Since the case went to Supreme Court in 2017, only supplementary arguments have been heard because of delaying tactics by lawyers and others. The original case is yet to be heard.

 

The three-judge Bench of the Supreme Court hearing the long-simmering Ram Janmabhoomi-Babri Masjid dispute, on 20 July concluded listening to the arguments and reserved its order on whether a “supplementary matter” should be referred to a larger five-judge Bench or not. The matter pertains to a 1994 verdict of the Apex Court in the Ismail Faruqui vs Union of India case that the “mosque is not integral to Islam”. The judges, however, turned down the demand that the original dispute be also referred to a larger Bench.

Reviving this question 24 years after it was settled by a full five-judge Bench—that too as a supplementary one to an extremely sensitive case like this—has raised several eyebrows. The questions being asked are: what were the applicant and others concerned doing all these years if they were not satisfied with the judgement; and why is this being sought to be embedded into the Ram temple case at a stage when final hearings are about to begin?

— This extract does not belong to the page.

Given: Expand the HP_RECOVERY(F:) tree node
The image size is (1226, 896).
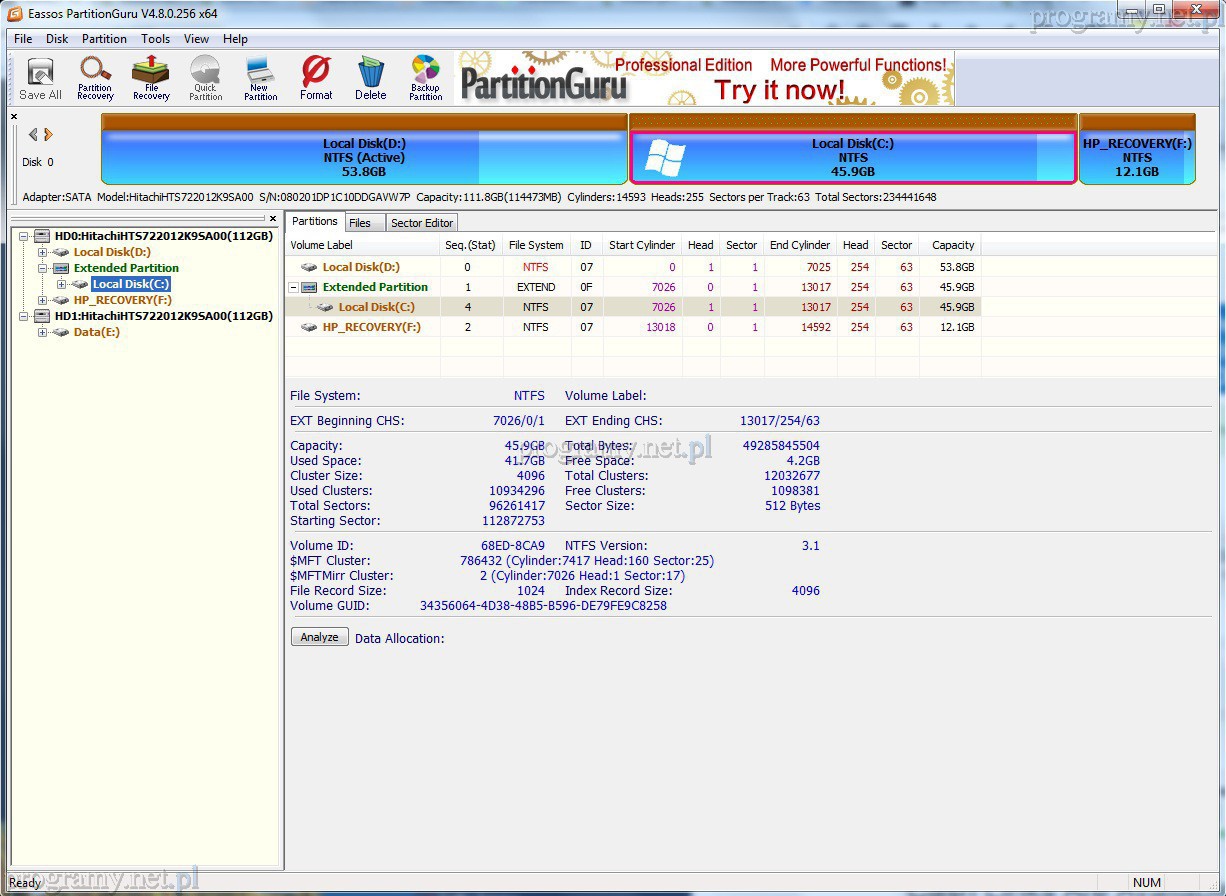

Those seeing in the move a means to delay the SC’s Ram Mandir verdict indefinitely, believe that the manner in which the arguments are being presented by some parties to the case clearly hints at a concerted effort to stretch the hearings as long as possible. Just when it is thought that the actual hearings in the case would start now, the lawyers appearing for these parties come up with some new or different perspective and forcefully present that as all-important, seeking to get the Court to spend a good amount of time on that angle.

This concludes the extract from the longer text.